▶ _PASSAGE TO READ_:
+-------+
Initially I was scared, very, very scared at what this movie might contain, being as it was brought to us by those same people who produced Poultrygeist: Night of the Chicken Dead. But, I took a deep breath and braced myself for whatever I was about to commit myself to.

This time around we’re hunting Bigfoot in the American ‘North Country’, in this case that’s Wisconsin, where Bigfoot apparently prefers to wear white. Or maybe they’re like certain rabbits who change the color of their fur to suit the seasons.

Two trappers make the catch of the century when they snare a baby Bigfoot. Mama Bigfoot doesn’t take too kindly to this, leaving one trapper dead and the other seriously mauled. Word quickly spreads and soon others are out hunting down these elusive beasts and, as we all know, no good ever comes of a greedy business man who wants to cash in on capturing Bigfoot, some angry, gun-toting hunters, law enforcement, a vengeful Bigfoot Mama, and a nearby ski resort.
+-------+
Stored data
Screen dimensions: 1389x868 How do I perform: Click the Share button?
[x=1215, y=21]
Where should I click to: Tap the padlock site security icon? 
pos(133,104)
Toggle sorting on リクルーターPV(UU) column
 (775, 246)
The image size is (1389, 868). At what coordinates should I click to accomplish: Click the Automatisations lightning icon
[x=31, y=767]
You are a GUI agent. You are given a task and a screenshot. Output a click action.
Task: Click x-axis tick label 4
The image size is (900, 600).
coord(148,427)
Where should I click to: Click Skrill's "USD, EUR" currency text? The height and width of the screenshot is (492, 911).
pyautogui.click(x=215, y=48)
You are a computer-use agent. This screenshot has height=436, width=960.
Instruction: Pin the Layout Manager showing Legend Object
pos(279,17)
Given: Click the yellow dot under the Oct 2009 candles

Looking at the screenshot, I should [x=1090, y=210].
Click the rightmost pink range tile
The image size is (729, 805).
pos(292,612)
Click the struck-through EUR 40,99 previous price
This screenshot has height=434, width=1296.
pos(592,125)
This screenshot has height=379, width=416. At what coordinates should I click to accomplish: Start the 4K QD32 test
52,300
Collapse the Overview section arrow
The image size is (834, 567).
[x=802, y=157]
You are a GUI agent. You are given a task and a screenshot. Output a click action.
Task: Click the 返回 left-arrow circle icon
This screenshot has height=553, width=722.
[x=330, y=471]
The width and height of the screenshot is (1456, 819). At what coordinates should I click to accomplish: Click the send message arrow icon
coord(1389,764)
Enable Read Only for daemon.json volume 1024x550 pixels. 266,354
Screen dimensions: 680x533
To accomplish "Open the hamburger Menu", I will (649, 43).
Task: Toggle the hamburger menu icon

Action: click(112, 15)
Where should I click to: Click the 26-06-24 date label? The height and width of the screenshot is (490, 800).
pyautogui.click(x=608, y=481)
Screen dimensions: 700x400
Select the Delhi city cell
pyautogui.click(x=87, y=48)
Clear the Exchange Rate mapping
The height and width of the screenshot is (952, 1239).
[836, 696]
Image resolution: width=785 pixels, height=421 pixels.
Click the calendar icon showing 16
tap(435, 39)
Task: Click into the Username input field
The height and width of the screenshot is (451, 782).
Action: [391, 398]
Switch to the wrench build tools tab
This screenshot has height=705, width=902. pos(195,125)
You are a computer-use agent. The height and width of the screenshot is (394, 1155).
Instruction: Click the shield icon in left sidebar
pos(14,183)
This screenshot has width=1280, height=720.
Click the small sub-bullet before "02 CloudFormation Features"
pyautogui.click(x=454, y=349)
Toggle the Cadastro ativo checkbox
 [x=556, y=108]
+-------+
▶ _YOUR TASKS_:
a - According to the movie review, which state is the "North Country" where Bigfoot is hunted?
b - Reproduce the rows of stored data starting with the line that contains "Where should I click to: Click Skrill's" and going on through the line that contains "pos(279,17)", changing "screenshot" to "screen capture" and keeping everything else the same. Give only those lines.
The movie review and the rows have no connection to each other.

▶ _RESPONSES FOR EACH TASK_:
a - Wisconsin.

b -
Where should I click to: Click Skrill's "USD, EUR" currency text? The height and width of the screen capture is (492, 911).
pyautogui.click(x=215, y=48)
You are a computer-use agent. This screen capture has height=436, width=960.
Instruction: Pin the Layout Manager showing Legend Object
pos(279,17)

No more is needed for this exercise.